Consumer sentiment lifts, home sales drop

12/24/2008
FROM THE BLADE'S NEWS SERVICES

WASHINGTON - U.S. existing home sales fell by a record amount last month as the recession picked up pace, although a collapse in gasoline prices gave consumer sentiment a rare lift, reports released yesterday showed.

The overall tenor of the reports sent stocks down. The Dow Jones industrial average finished lower for the fifth straight day, falling 100.28 points to 8,419.49. Broader indexes also declined.
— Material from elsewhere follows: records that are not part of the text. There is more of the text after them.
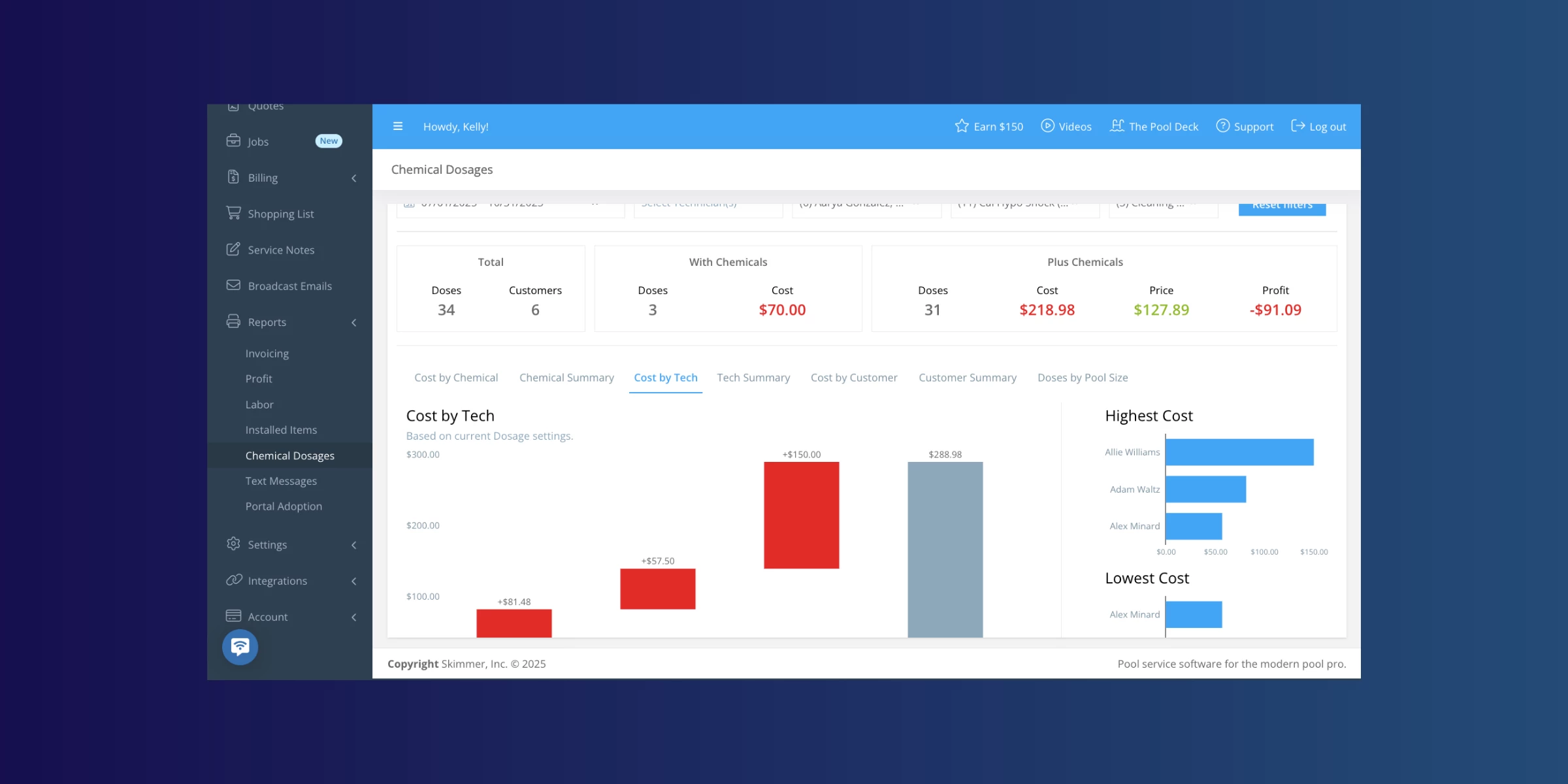
Task: Switch to Doses by Pool Size tab
Action: tap(1083, 378)
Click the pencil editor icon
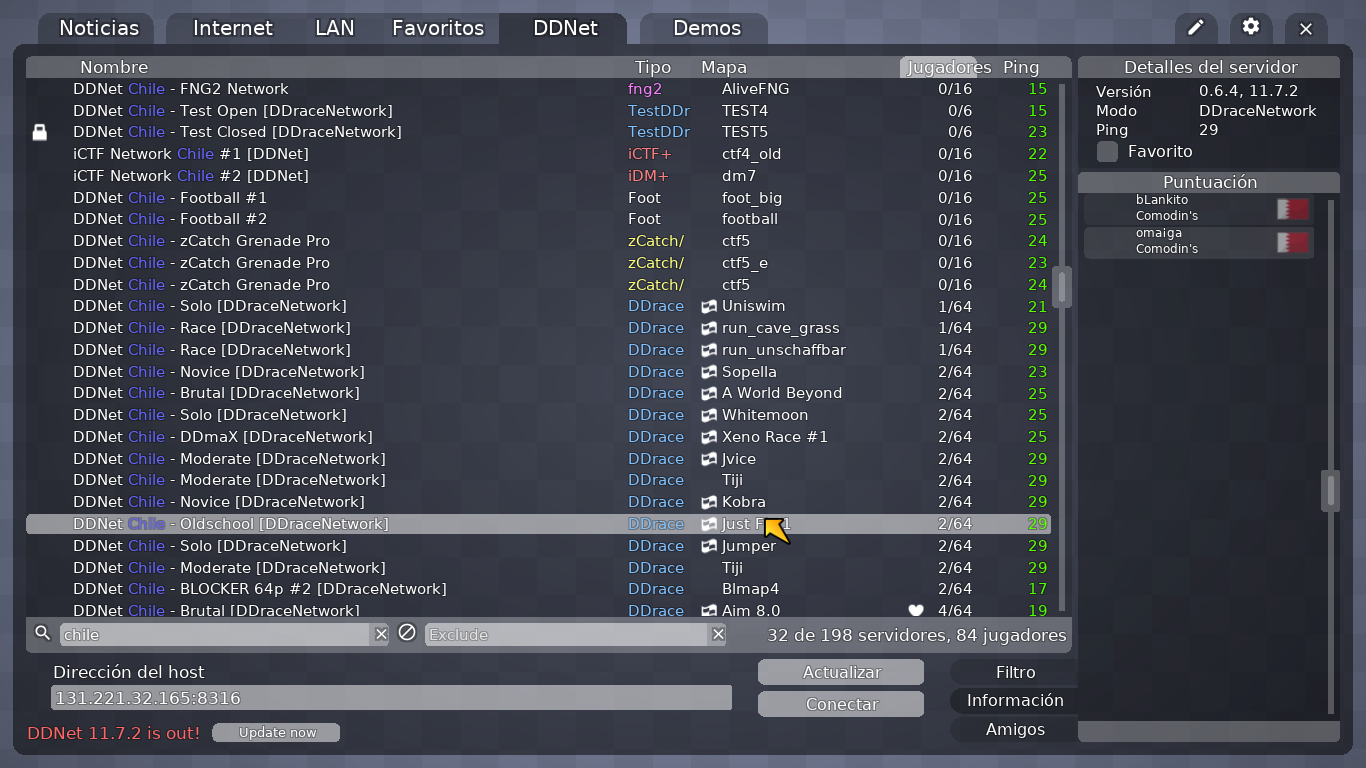 [1196, 28]
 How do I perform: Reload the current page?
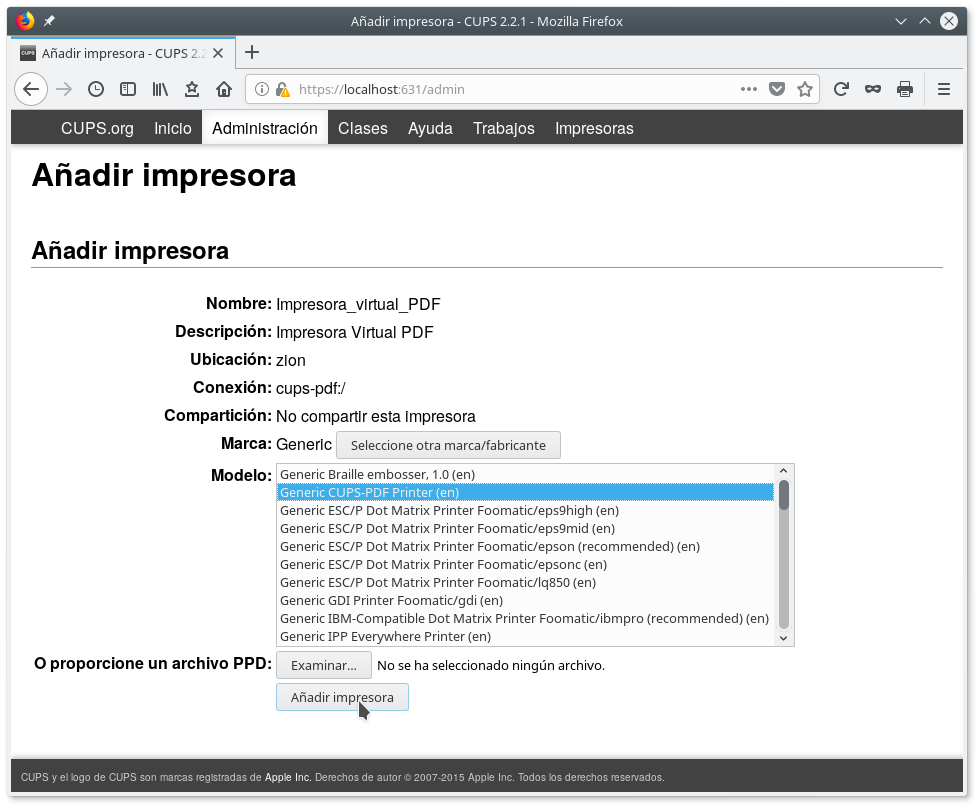[841, 89]
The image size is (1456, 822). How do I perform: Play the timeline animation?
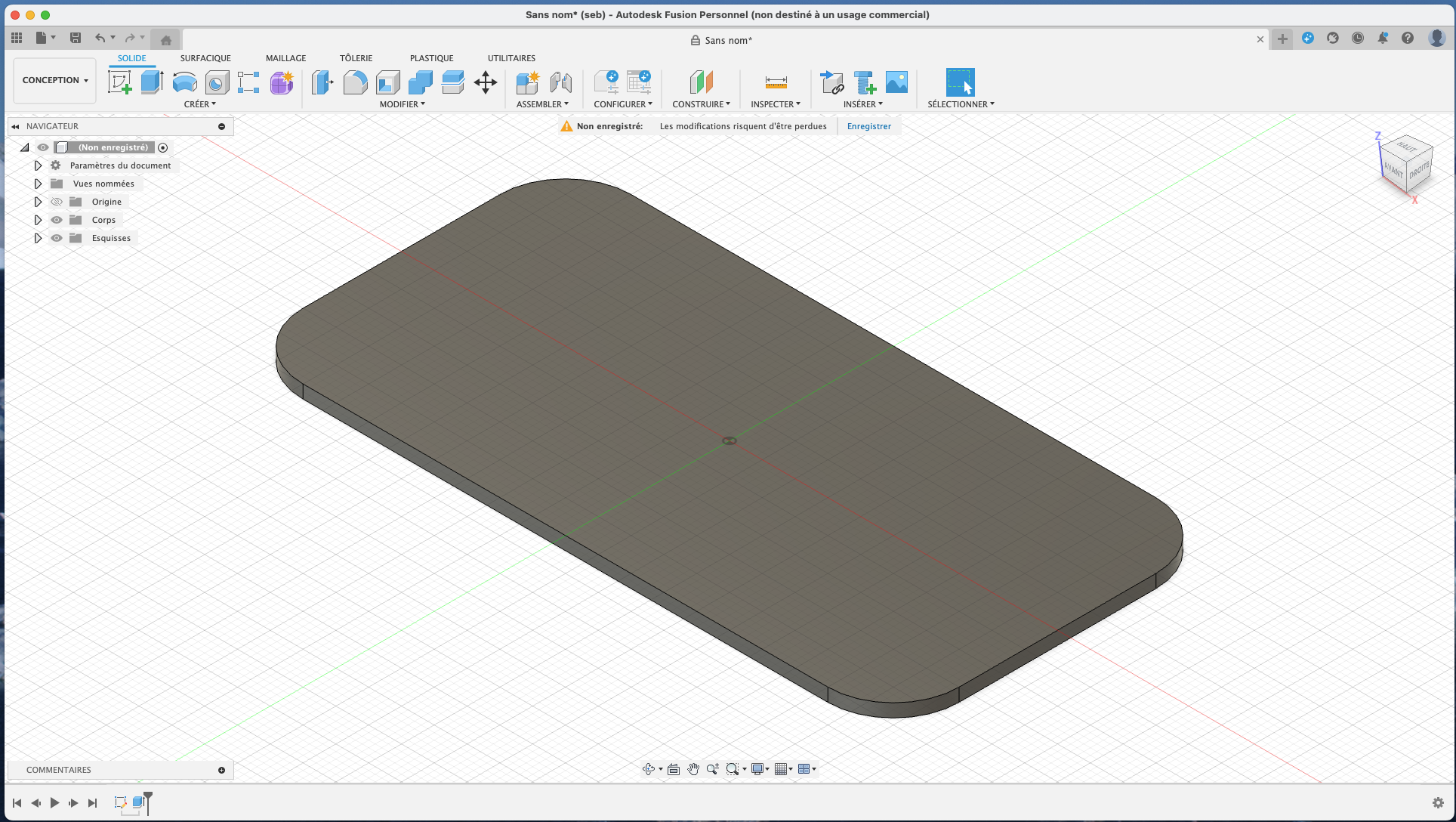tap(54, 802)
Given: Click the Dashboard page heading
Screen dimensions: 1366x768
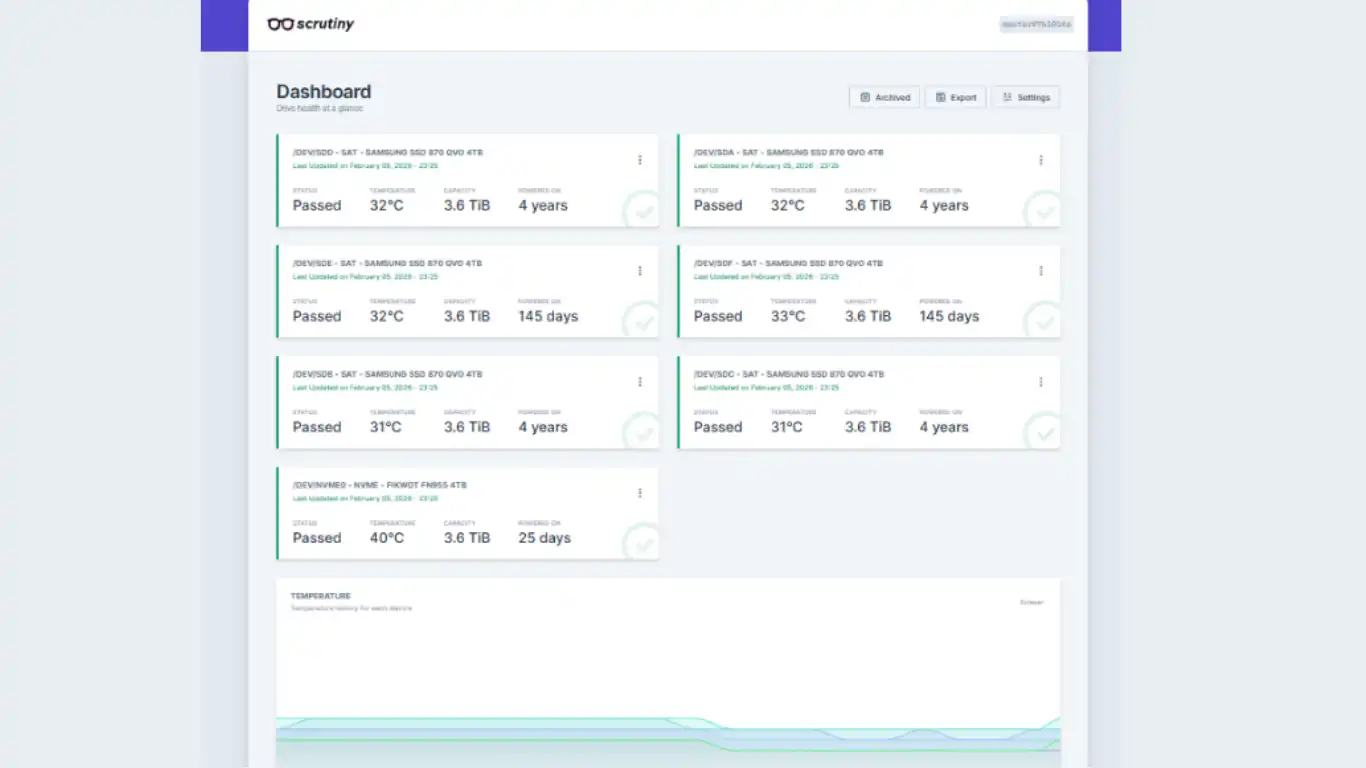Looking at the screenshot, I should pos(324,92).
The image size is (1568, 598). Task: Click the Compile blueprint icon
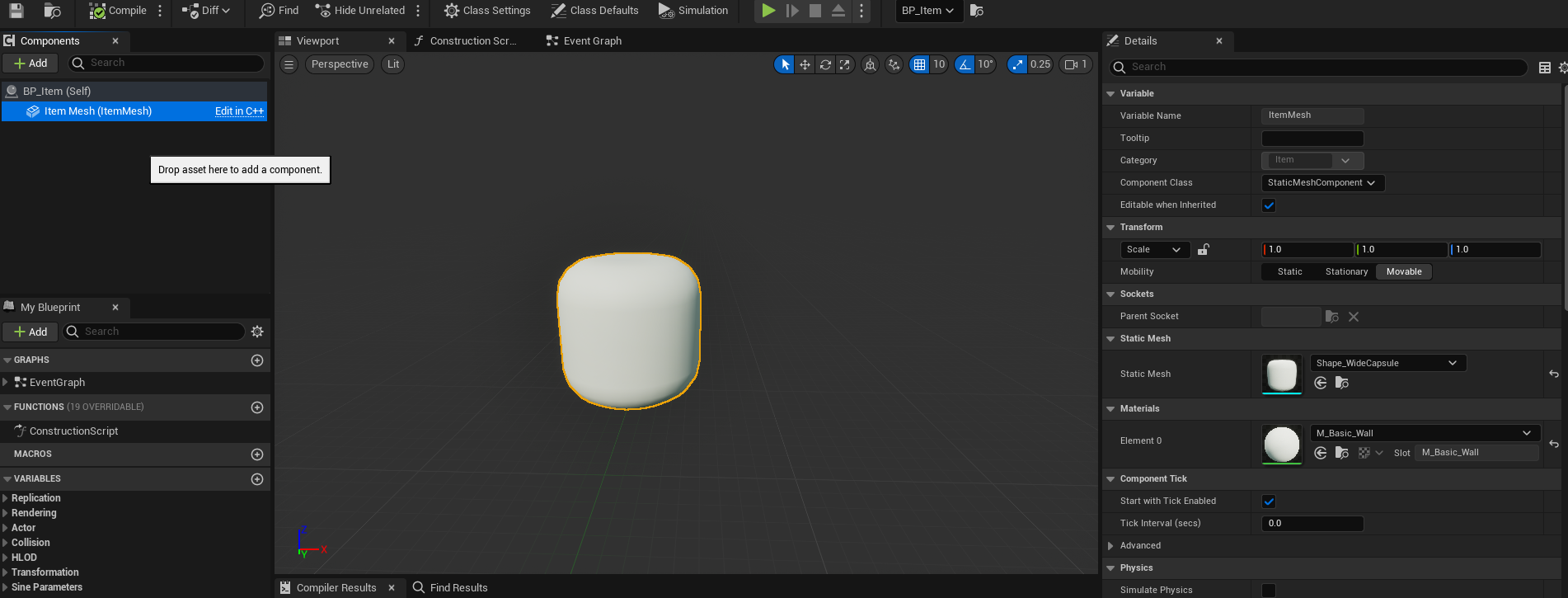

The Standard & Poor's 500 index fell 8.47 to 863.16, and the Nasdaq composite index slid 10.81 to 1,521.54.

The solitary good news came from the Reuters/University of Michigan Surveys of Consumers, which rose to 60.1 in December from November's reading of 55.3. Researchers for the survey attributed the rise to lower fuel and retail prices.

However, "absent the gain due to unusually steep pre-holiday price discounts, the sentiment index would be virtually unchanged," the report said. "The personal financial situation of consumers remains bleak, with the majority reporting that their finances had worsened during the past year."

Housing is at the heart of the problem. The National Association of Realtors reported that the pace of existing-home sales plunged a record 8.6 percent in November and prices posted a record year-over-year decline of 13.2 percent.

The month's decline, the fifth consecutively, sent the median price to $181,300. The drop was the largest since the current data series began in 1968 and probably was the largest since the Great Depression, Lawrence Yun, the association's chief economist, told reporters.

A separate report from the U.S. Commerce Department showed that sales of new homes retreated at a 2.9 percent annual pace.

Meanwhile, the department reported that its final calculation of the gross domestic product for the July-September quarter showed a decline at an annual rate of 0.5 percent, the same as reported late last month. The initial report on the third-quarter GDD, released in late October, showed a decline at a 0.3 percent annual rate.

The quarter's drop in GDP, the broadest measure of economic health, followed a 2.8 percent increase in the spring, a period that was boosted by the federal government's distribution of millions of economic stimulus payments.

Many economists think the current quarter could mark the low point of the recession that began a year ago. Some economists believe the economy's decline in the October-December period could be as large as 6 percent. That would be the worst quarterly drop since 1982.